The Dec. 11 monthly USDA crop report was actually friendly for cotton prices. Ending stocks for 2011-12 were revised down by 450,000 bales. A small increase in the 2012-13 production estimate was overshadowed by an even larger increase in consumption. As a result, the estimate for 2012-13 ending stocks was revised downwards by 630,000 bales, to 79.64 million bales, or 74.8% of usage, down from last month’s estimate of 75.49%. However, that figure still represents burdensome inventories. We are still much higher than last year’s 67% of usage and dramatically above the 10-year average of 51%.
Market participants have had the opportunity to digest all the information regarding the size and quality of the new crops, which must last through to Autumn 2013. In addition, they’ve had a chance to contemplate the monstrous global stockpiles. And yet the market has built a base that stretches back to early summer and seems to defy the implications of the supply/demand fundamentals.

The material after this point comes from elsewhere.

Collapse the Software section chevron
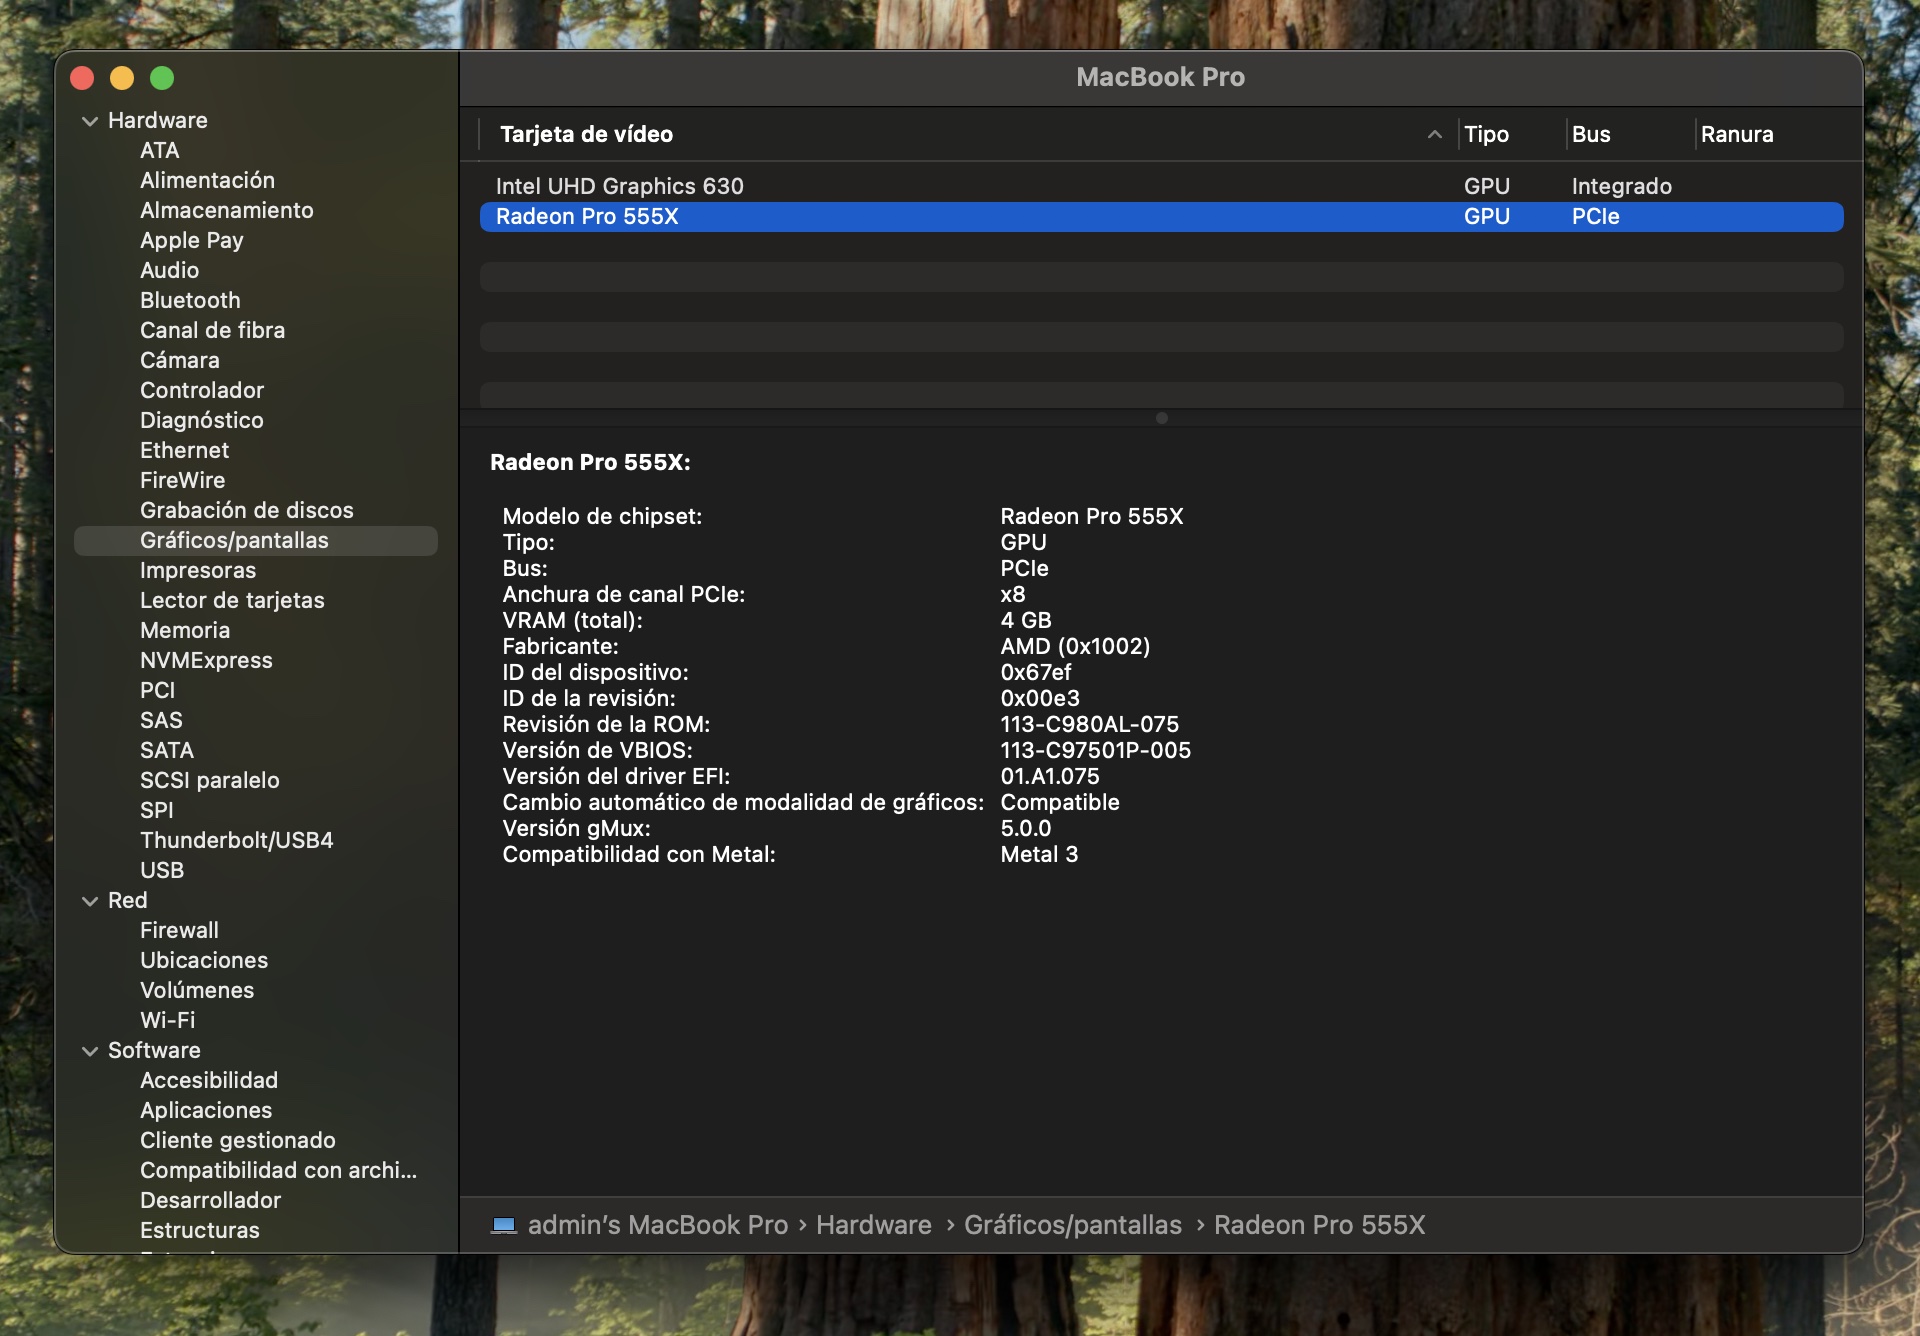Image resolution: width=1920 pixels, height=1336 pixels. (90, 1051)
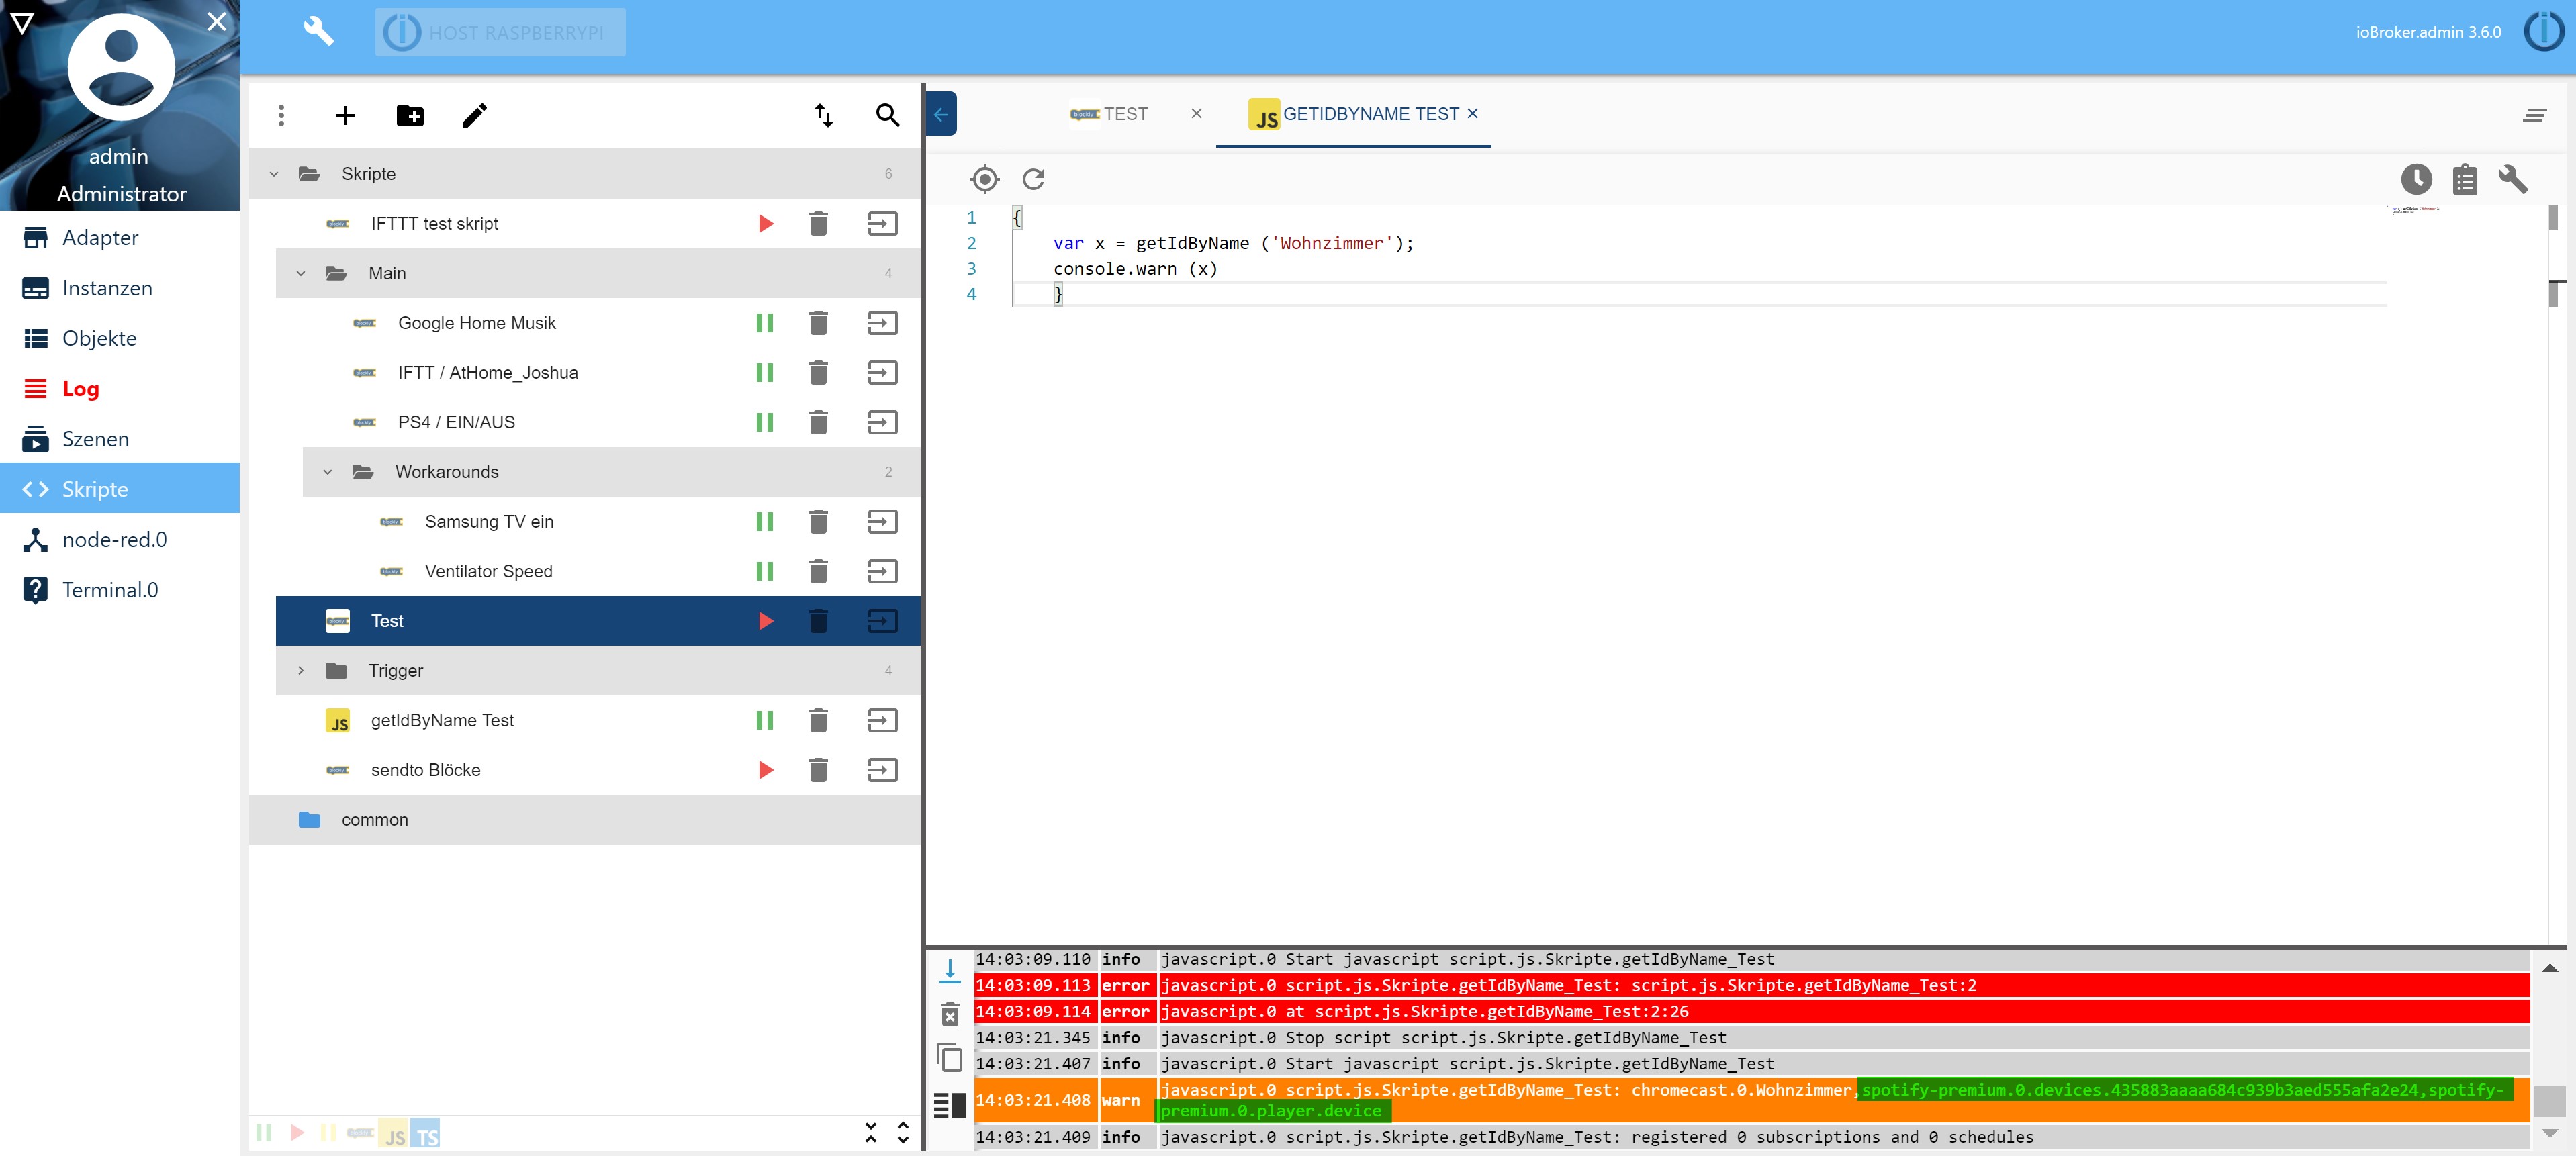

U.S. exports have been steady, but not overwhelming. Average weekly commitments since the beginning of November have been 338,000 bales, which is above average for this time of year. Total year-to-date commitments, however, stand at 7.8 million bales, down about 20% from last year at this time. Last year there were a few weeks of extraordinary sales, and then the market sputtered, with little new-sales activity for the balance of the marketing year.